Thanks for taking the time to make this simple for others whom have no idea what direction to setup a PS3 as a bluray player at its optimal performance level!


----------



## PoTee

I'm in the middle of a move from the Tampa area to the Fl. panhandle area. I hope to get in and set up my equipment correctly.


----------



## jimbodude

First, thanks so much for this post. I was about to lose my mind trying to figure out why all my videos looked so dark... that "RGB Full Range" setting made a huge difference. Can't believe I missed that all this time...

One addition: you suggest setting for bitstream audio output. That is a good idea IF your receiver supports all the lossless codecs. Mine does not, so that setting would cause the PS3 to pass the DTS or AC3 stream instead of the lossless streams. That does work, and it makes the happy lights turn on, but I think it is better to let the PS3 decode the lossless stream to PCM in this case where the receiver is older and missing the proper decoders. So, I've kept the setting to PCM, allowing the PS3 to do the first decode step, so I can use the lossless audio tracks.

Thanks again, great documentation.


----------



## PoTee

Well finely finished the Move to Navarre Fl. and competed the million chores needed doing in the new place. I bought a new TV. A Panasonic ST60 60 inch Plasma. I reset the PS3 slim to these settings and it is great.

Thank You one more time I'm a happy camper.


----------



## chmcke01

Thanks a ton for the suggestions! One quick question though. I have audio and video output via HDMI from my slim PS3 to my TV, and then I use the TVs optical audio out to my 5.1 Yamaha receiver. What would be the best audio settings for this setup?


----------



## rab-byte

chmcke01 said:


> Thanks a ton for the suggestions! One quick question though. I have audio and video output via HDMI from my slim PS3 to my TV, and then I use the TVs optical audio out to my 5.1 Yamaha receiver. What would be the best audio settings for this setup?


2 possible options here. 
1st if your Yamaha has HDMI then I would pass audio and video though it. 

2nd if it does not then you should go into audio settings and set primary audio to optical. If you don't do this then your optical will only pass stereo and not surround.


----------



## chmcke01

rab-byte said:


> 2 possible options here.
> 1st if your Yamaha has HDMI then I would pass audio and video though it.
> 
> 2nd if it does not then you should go into audio settings and set primary audio to optical. If you don't do this then your optical will only pass stereo and not surround.


Oh OK, I guess I will have to leave it as is for now, my receiver only has two optical audio inputs and I use one from my computer and one from my TV. After I get my home theater setup I will only have my PS3 (until I upgrade to a PS4) and my computer so I will be able to have each one using optical audio out. Thanks!


----------



## turbojr74

Great information here - thanks for posting it.
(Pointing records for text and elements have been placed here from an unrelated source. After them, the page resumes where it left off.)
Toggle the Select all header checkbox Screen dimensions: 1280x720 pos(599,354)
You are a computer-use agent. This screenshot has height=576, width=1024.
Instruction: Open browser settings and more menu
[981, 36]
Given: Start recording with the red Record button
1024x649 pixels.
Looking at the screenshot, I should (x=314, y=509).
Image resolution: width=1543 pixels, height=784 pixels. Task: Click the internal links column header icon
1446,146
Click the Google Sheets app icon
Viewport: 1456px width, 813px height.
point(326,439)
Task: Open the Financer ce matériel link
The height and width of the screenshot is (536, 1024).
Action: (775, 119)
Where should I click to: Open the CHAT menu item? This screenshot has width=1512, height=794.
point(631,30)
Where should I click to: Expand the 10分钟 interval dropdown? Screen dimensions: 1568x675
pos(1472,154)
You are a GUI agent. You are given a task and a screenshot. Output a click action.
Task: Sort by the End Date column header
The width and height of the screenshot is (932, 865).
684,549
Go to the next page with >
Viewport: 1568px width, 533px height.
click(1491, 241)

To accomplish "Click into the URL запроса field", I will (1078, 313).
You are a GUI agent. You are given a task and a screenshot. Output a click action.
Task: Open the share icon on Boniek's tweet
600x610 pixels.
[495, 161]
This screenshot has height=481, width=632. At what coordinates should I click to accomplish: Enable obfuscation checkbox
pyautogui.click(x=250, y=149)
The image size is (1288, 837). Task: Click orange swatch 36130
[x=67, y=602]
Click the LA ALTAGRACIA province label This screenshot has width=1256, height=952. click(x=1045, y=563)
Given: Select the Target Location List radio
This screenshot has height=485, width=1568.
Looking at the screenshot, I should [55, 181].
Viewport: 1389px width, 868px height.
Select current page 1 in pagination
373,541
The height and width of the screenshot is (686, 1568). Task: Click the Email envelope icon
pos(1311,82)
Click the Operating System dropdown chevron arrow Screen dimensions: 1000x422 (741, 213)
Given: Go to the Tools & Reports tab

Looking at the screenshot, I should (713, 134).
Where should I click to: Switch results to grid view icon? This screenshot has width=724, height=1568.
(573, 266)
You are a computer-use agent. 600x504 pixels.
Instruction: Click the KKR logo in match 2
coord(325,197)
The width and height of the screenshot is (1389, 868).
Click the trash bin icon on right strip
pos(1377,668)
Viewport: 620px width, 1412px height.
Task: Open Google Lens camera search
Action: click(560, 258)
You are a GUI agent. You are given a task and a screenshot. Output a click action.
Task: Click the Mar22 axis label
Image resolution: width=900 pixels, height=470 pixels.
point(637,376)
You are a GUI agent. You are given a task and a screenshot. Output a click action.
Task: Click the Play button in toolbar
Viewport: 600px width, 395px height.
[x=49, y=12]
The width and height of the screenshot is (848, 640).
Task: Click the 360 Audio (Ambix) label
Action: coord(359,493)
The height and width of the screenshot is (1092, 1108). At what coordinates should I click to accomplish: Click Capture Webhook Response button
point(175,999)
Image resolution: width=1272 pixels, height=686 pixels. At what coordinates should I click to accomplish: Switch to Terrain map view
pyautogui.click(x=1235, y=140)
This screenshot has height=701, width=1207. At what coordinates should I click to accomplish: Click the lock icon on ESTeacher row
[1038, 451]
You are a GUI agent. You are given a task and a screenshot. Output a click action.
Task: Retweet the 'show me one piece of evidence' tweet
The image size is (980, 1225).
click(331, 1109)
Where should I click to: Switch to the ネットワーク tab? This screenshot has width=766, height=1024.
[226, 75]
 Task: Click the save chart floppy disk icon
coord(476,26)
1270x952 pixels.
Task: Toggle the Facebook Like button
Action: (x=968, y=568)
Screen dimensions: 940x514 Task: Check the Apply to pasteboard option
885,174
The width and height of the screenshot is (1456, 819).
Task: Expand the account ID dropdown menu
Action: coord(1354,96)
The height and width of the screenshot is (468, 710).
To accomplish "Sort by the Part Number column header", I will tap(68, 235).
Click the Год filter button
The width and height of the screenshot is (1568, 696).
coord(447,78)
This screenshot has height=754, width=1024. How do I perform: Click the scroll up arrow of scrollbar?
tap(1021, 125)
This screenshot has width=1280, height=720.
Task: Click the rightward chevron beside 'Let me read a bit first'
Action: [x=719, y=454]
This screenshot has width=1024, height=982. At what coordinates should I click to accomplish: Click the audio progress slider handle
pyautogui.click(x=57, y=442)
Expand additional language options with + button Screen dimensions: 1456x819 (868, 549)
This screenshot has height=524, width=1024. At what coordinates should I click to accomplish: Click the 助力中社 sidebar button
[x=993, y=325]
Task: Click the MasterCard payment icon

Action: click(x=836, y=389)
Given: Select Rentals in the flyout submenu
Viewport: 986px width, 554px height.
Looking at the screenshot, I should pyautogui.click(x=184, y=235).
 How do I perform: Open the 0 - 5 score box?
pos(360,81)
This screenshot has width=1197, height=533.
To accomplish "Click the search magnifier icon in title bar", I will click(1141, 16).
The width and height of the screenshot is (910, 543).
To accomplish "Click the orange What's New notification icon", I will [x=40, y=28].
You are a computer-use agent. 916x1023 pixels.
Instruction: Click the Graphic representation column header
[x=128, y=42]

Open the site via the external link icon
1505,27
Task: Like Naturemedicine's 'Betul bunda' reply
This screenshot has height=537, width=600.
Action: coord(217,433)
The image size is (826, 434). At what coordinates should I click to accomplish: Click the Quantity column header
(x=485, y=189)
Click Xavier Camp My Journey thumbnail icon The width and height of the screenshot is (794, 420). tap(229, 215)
Anyone found a good comparison of the new PS4 bluray player to the PS3 or standalone players like Oppo's $1k units?


----------



## chmcke01

turbojr74 said:


> Great information here - thanks for posting it.
> 
> Anyone found a good comparison of the new PS4 bluray player to the PS3 or standalone players like Oppo's $1k units?


I haven't found an official comparison, but I did a comparison at a friends house who had both a PS3 and a PS4 connected to his projector and watched scenes from the same Blu rays on both and honestly I couldn't tell a difference. However, that could be because of his projector just being 720p (BenQ W770ST).


----------



## rab-byte

chmcke01 said:


> I haven't found an official comparison, but I did a comparison at a friends house who had both a PS3 and a PS4 connected to his projector and watched scenes from the same Blu rays on both and honestly I couldn't tell a difference. However, that could be because of his projector just being 720p (BenQ W770ST).


Did you notice any differences in load times or spin noise?


----------



## chmcke01

rab-byte said:


> Did you notice any differences in load times or spin noise?


Unfortunately we didn't pay any attention to load times and as far as spin noise the systems were about 15 feet from where we were sitting so I couldn't really hear either one.


----------



## robsong

Does the PS3 stream Amazon prime video in 1080p and DD+.


----------



## mechman

robsong said:


> Does the PS3 stream Amazon prime video in 1080p and DD+.


Good question! And the answer is yes! Embarrassingly, I had to look this up even though I am a Prime member. :doh:

Here's a link to amazon that goes over how to set it up.


----------



## robsong

I don't see where it says it's 1080p and DD+ streaming?. I'm looking at upgrading from my PS3 and was wondering which blu ray player can. Maybe the PS4 can.


----------



## mechman

Ooops! I believe they do have some 1080p content and some select 5.1 encoded content as well.


----------



## dangerbeard

this thread is super helpful!


----------